Owning your property goes beyond an investment, which it certainly is in our area. It is where you relax, entertain, raise your family and enjoy the community. Yes, you can do this in a rental. But there is something different about owning your home and the responsibility that comes with it.
Lastly, I am getting a lot of calls and texts from investors and flippers trying to snag properties all cash at discounted prices. If they see an opportunity right now, I think it is all the better for home owners playing the long game, where far less risk is involved.
While there is less competition in the market overall, the low inventory can make it difficult to find the property that fits your criteria. That is why I continue the same approach now as I did when the market was extremely competitive; finding off-market properties.
I do this through checking Members Only listings on the MLS that don’t show up on industry websites like Zillow, Redfin, Trulia, etc. I do this through internal Coldwell Banker lists of off-market properties. I do this through letters to specific areas, or door knocking specific neighborhoods. I do this through emails and conversations with fellow Realtors. I’ve successfully found properties for clients through all these methods.
Interest rates have more than doubled since the beginning of the year. I know this has made buying much more difficult, as it has likely changed the price range you are looking in. We have seen rates drop from where they were in October/November, but I don’t think we’ll see 3% 30 year fixed rates again (or at least any time soon).
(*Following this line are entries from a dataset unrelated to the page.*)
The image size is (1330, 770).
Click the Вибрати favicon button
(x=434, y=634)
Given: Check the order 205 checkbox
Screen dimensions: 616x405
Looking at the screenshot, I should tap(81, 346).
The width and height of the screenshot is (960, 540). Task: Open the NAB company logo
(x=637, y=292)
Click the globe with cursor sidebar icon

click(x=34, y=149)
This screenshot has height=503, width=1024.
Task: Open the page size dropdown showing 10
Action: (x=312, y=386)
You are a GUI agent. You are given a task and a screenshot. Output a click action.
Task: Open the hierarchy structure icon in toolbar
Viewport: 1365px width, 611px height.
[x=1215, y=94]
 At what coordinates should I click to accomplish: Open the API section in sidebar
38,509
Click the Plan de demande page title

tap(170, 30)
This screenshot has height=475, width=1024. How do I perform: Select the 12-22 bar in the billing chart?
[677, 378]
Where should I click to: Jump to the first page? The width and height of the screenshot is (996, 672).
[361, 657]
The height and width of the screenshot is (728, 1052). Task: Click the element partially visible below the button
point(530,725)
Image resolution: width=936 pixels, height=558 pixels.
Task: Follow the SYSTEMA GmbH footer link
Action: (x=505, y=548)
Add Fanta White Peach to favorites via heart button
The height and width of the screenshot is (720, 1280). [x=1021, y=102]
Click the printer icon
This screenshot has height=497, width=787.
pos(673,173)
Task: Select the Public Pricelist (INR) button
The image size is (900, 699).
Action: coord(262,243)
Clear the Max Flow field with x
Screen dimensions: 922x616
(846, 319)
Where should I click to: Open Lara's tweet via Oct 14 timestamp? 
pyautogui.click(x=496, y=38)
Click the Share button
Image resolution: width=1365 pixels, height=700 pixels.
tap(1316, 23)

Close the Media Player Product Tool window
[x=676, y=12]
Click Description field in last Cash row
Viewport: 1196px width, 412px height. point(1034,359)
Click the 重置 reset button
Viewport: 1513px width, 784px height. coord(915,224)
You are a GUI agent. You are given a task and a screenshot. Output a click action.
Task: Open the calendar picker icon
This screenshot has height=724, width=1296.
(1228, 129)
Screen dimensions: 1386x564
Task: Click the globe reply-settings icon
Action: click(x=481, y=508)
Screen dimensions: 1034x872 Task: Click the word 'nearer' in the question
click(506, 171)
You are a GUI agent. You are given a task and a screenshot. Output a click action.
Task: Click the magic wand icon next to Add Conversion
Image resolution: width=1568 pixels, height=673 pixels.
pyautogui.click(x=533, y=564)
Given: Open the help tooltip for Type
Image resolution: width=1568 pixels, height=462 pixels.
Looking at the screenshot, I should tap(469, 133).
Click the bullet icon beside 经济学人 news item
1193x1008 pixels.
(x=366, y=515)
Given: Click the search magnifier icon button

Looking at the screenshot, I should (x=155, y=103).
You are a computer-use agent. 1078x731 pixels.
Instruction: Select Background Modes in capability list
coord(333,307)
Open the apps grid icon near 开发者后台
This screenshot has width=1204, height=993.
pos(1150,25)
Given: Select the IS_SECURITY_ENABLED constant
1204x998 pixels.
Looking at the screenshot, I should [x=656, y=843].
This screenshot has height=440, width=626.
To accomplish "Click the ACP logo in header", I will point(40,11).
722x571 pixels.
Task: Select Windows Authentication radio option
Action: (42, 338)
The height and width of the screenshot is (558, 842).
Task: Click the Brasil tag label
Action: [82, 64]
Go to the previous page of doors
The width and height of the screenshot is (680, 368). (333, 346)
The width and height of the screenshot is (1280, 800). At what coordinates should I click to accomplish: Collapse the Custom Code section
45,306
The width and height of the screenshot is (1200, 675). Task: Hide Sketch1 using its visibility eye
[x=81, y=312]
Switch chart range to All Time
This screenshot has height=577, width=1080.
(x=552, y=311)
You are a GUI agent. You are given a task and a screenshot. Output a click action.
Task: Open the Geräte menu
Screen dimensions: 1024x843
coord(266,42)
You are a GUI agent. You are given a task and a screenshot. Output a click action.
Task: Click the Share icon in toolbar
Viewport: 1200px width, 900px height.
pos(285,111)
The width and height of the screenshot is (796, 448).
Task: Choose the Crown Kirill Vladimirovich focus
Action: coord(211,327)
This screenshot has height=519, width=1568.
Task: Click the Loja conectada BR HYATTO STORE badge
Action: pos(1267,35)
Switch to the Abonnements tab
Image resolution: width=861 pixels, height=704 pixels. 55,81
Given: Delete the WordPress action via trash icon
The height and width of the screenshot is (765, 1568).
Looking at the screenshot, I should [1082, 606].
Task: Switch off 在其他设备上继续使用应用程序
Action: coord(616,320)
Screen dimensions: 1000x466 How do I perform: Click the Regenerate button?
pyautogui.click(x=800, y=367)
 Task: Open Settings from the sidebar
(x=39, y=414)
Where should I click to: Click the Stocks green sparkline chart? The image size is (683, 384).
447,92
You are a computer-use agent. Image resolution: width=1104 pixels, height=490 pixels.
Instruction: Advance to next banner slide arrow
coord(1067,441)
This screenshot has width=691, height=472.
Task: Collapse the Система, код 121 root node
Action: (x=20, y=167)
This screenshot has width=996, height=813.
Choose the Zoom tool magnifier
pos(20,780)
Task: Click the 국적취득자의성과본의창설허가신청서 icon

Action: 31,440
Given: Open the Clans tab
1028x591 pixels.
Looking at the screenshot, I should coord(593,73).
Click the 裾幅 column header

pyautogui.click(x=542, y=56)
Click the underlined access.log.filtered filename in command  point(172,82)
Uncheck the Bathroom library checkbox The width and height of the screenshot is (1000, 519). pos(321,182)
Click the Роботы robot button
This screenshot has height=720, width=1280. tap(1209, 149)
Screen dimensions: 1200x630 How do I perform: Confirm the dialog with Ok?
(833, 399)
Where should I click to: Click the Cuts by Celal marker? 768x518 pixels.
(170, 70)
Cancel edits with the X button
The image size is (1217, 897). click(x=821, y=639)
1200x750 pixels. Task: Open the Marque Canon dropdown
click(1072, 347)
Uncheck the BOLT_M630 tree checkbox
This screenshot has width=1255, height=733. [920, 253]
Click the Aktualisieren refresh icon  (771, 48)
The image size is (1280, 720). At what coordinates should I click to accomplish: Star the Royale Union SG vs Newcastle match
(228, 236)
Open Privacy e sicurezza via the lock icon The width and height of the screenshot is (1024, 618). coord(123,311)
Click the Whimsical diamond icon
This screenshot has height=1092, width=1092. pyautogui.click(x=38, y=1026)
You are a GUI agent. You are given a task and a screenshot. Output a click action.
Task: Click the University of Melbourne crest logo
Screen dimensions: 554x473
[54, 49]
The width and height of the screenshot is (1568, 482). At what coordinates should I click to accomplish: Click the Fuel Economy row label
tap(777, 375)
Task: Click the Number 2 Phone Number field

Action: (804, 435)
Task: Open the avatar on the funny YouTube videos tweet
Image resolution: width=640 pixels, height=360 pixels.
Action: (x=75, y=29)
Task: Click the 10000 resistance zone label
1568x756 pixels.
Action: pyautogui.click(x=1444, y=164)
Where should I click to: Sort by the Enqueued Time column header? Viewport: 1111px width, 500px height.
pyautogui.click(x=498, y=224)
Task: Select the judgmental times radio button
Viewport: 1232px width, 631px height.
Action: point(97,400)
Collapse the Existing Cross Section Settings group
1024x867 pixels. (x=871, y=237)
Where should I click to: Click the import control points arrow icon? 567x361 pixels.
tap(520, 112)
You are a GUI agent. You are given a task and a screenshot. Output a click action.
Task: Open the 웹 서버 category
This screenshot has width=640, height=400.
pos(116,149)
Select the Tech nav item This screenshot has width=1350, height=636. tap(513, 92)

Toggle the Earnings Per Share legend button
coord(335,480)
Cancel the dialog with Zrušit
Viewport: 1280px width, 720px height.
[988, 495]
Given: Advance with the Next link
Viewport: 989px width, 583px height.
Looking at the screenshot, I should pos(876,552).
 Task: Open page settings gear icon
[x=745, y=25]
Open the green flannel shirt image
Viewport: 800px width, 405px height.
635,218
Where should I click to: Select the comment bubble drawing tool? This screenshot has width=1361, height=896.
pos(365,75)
Still, the history of appreciation in the Bay Area has continued despite what interest rates have been. I’m always reminded by people who bought in the 80s that they had interest rates of 12-17%. Homes still sold and over time prices still appreciated.
Homes sell in every housing market, and there are opportunities and pitfalls when the market is up, down, or something in between. I try to stay on top of trends and everything real estate related so I can recognize shifts and advise my clients the best I can. As I said, nearly all the real estate transactions I have been involved in with clients are based on the timing of what is happening in life. Prices were recently the highest they have ever been. That doesn’t mean tons of people were selling, because the timing in their life wasn’t right.
I want to be here for you when the timing is right. That is why 92% of my business is working with friends, family, past clients and people that refer people they know to me. It’s based on relationships and trust and life, and that is why I love my job.